TIn Onondaga County, our trash does not go to a landfill within the county line or travel out of the area. Instead, for the last 20 years, the Onondaga County Resource Recovery Agency has burned our trash to create energy.

With a new proposal to create a partnership with Cortland County’s municipal waste agency, we might begin burning our neighbor’s trash as well.

Though the partnership could bring economic benefits to our area, it is imperative that extensive study goes into the existing facility, along with study of any additions, before any decision is made. With this, public opinion is also necessary.

It may seem simple to burn trash, but there are even more costs and benefits surrounding this proposal. With such a complex issue, it is crucial that the county governments conduct more research and testing, as well as reach out to keep the public informed. The resulting decision is most important for the future of our health and happiness in Onondaga County.

While it is true that Cortland is in the midst of an environmental review of the proposal, and Onondaga County may have one planned for the future, it is still widely unknown what the details of the plan will entail for not only our local environment, but also the people.



Even with education campaigns provided by OCRRA, it’s not a well-known fact that our trash is incinerated.

There are benefits to incineration. The waste management technique is definitely a step above compiling our trash in landfills. With this, the waste burned generates electricity, bringing a local source of power to our area for the last two decades.

Taking Cortland’s trash, an estimated 23,000 to 28,000 tons per year, could result in $500,000 more annually through electricity sales, according to an Aug. 14 article in the Post-Standard. For a plant that lost $2.5 million last year, this money is desperately needed, the Post-Standard also reported.

In return for burning Cortland’s garbage, all resulting ash would be trucked back to landfills in their county.

While these are enticing benefits, there still are a number of drawbacks.

This proposal between counties would go back on one of the basic compromises that led to the creation of the plant itself — Onondaga County would never truck in garbage from neighboring counties. This promise, made by county executives at the time, is said to be outdated, County Executive Joanie Mahoney said in an interview with the Post-Standard in August.

Mahoney believes that because OCRRA has been so successful with many of its recycling processes, less waste has traveled to our county’s plant to be burned, creating a strain on the business.
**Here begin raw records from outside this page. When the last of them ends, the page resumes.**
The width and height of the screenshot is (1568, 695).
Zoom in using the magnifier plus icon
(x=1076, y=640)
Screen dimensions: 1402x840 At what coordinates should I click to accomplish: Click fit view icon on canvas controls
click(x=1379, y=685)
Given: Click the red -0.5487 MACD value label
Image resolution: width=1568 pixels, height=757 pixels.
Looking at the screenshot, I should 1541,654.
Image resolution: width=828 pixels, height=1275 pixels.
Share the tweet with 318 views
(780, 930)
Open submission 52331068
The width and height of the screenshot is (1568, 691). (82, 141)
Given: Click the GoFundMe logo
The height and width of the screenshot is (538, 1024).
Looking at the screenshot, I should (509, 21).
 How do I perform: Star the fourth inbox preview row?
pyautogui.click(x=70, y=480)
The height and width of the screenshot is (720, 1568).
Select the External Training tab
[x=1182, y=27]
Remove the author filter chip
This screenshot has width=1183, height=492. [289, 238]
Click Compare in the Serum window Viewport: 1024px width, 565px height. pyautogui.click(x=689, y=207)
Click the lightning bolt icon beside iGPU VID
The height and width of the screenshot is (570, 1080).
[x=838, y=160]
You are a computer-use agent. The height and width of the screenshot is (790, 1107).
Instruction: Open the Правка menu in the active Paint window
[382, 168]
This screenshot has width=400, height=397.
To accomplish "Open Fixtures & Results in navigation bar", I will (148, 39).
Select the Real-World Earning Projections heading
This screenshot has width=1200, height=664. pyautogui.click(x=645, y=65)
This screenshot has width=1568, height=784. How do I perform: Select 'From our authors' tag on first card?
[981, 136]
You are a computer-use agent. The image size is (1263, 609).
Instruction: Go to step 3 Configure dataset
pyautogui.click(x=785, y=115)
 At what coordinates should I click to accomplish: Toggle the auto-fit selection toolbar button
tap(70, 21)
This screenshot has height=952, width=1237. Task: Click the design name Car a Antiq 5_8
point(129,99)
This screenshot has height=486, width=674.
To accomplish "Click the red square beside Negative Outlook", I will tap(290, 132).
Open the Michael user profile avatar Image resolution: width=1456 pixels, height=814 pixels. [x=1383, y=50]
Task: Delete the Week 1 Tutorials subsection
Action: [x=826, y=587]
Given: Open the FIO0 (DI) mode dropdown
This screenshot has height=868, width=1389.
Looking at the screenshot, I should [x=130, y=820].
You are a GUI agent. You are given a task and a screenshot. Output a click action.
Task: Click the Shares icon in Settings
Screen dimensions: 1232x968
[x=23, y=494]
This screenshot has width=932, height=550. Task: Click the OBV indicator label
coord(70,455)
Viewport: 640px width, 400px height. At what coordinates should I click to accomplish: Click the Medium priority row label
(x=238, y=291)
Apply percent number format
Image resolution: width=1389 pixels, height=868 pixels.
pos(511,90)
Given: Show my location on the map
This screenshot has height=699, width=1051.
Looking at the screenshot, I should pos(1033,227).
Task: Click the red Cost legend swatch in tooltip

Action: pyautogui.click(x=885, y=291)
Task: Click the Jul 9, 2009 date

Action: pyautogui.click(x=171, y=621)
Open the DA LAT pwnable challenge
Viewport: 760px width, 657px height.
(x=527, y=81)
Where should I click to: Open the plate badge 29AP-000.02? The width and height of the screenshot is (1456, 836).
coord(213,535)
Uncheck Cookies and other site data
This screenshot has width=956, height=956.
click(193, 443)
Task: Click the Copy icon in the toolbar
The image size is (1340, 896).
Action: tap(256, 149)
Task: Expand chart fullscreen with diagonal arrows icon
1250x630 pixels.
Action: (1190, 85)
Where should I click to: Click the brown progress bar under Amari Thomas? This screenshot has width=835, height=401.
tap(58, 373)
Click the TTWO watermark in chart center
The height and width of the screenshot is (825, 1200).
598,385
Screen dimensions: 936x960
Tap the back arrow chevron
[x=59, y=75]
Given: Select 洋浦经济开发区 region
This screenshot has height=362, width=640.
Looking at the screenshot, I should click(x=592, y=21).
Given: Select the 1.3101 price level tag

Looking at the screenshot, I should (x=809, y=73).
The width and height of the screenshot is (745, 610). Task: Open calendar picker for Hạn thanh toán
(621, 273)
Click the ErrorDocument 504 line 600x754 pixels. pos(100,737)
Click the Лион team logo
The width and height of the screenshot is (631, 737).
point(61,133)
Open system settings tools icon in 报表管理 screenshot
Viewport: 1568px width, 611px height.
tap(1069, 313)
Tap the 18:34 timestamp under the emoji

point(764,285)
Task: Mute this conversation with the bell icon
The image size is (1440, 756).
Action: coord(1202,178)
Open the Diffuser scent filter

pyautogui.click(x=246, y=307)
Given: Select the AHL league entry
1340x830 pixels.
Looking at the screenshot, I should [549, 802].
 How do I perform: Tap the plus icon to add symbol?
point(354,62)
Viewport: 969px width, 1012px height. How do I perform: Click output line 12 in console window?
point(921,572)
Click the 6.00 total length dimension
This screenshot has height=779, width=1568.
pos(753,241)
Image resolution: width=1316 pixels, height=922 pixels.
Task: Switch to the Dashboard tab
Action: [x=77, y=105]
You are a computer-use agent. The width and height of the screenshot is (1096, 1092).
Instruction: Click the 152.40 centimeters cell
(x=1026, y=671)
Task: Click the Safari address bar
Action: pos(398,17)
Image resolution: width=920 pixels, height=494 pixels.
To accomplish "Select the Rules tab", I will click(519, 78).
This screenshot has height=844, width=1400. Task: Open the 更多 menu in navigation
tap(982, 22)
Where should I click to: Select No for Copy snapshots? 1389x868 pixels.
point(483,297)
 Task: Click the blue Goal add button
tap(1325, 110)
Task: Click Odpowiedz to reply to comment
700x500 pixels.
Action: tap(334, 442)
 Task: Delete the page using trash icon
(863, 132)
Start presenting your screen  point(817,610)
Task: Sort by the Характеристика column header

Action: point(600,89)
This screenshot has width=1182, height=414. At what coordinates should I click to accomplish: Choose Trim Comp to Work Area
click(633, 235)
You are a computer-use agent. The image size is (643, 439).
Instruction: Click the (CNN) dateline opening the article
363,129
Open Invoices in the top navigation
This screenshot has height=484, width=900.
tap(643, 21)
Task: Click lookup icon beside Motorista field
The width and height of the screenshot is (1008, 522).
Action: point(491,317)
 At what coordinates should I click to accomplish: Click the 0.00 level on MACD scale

She also added that by accepting more garbage from a neighboring county, it would decrease the chance that the owners of the plant would burn more undesirable objects, such as tires and medical waste.

While Mahoney may be thinking about the future of the trash-burning plant, any decision made would go against an important agreement still in the county’s memory.

Along with the increase in trash burning, moving trash and ash from one place to another would also increase transportation between the two counties. Not only would this cost more, but also more trucking would increase carbon emissions, which would exacerbate global climate change.

Finally, research surrounding emissions from waste-to-energy plants has had mixed results. While some in the field declare that filtration, scrubbers and other containment processes capture any toxic emissions before they run rampant in our community, others believe that there is still a considerable amount of emissions that are detrimental to environmental and human health.